Ideally, building owners would coordinate energy-efficiency projects with major system or equipment replacement.
In this scenario, energy-efficiency projects can be “piggybacked” on planned projects. Here, only the incremental or additional spending for energy efficiency must be justified by energy efficiency cost savings.
When a project is done solely for energy efficiency reasons, the energy cost savings need to justify the total investment—which is often less attractive. Because much of the cost is absorbed in the transaction and planned project costs, spending just a bit more to save a lot more in energy costs can often make sense.
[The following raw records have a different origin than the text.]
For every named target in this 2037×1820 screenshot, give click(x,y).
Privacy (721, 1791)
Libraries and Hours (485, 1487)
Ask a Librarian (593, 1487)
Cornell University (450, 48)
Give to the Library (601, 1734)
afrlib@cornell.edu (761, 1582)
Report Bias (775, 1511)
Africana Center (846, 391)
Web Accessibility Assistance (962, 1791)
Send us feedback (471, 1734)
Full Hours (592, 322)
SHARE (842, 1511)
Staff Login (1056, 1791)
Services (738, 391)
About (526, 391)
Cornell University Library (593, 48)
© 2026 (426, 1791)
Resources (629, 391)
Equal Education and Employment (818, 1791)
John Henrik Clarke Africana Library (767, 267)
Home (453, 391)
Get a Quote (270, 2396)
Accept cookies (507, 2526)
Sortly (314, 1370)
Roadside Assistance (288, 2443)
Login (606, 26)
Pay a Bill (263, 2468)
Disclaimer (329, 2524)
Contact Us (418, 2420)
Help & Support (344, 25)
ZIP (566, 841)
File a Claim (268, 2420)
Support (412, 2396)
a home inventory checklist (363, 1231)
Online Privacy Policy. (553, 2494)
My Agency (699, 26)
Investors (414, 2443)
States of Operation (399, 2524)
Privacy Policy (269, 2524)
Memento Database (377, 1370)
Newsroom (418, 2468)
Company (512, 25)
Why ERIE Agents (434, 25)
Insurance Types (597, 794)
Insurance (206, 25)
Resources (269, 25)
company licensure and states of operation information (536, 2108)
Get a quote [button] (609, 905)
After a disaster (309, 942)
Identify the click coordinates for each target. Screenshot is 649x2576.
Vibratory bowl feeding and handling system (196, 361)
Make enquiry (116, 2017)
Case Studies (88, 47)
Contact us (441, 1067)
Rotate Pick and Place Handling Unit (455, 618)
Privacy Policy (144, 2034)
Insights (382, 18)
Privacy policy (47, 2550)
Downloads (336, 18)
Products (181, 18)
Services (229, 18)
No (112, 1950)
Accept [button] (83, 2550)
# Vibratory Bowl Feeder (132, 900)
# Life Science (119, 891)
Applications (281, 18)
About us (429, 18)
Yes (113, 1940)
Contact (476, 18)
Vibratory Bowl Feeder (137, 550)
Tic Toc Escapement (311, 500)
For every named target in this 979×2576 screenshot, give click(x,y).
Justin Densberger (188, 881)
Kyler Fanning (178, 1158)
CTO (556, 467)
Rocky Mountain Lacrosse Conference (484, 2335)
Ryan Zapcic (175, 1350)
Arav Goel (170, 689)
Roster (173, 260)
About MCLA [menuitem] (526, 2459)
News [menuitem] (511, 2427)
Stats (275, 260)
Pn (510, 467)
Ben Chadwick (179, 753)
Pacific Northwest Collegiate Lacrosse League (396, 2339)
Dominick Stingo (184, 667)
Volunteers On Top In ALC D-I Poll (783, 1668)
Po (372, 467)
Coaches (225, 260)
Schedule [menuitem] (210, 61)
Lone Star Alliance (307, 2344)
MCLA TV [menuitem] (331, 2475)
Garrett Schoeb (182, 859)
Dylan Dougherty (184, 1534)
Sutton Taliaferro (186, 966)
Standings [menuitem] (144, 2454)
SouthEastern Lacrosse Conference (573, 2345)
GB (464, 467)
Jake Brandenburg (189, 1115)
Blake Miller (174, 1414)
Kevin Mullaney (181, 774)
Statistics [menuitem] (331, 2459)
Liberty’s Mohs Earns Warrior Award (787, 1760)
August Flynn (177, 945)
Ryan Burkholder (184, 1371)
Together, integrated design and piggybacking is a powerful combination.
Timing is Critical
Clearly, timing is a critical element for building owners wanting to implement cost-effective, deep energy efficiency retrofits that save dramatic amounts of energy (50 percent to 70 percent).
The greatest energy savings with the best economics result from projects where multiple pieces of equipment are replaced at the same time at the end of their useful life, and where the project is synergistic (both from a capital cost and from an energy perspective).
Thus, regardless of the age of a building, owners or building managers should create a long-term equipment replacement schedule to try to align energy efficiency investments with each other and with end-of-life equipment replacements.
Caroline Fluhrer is a senior consultant with RMI's built environment practice. Rebecca Cole is RMI's online editor.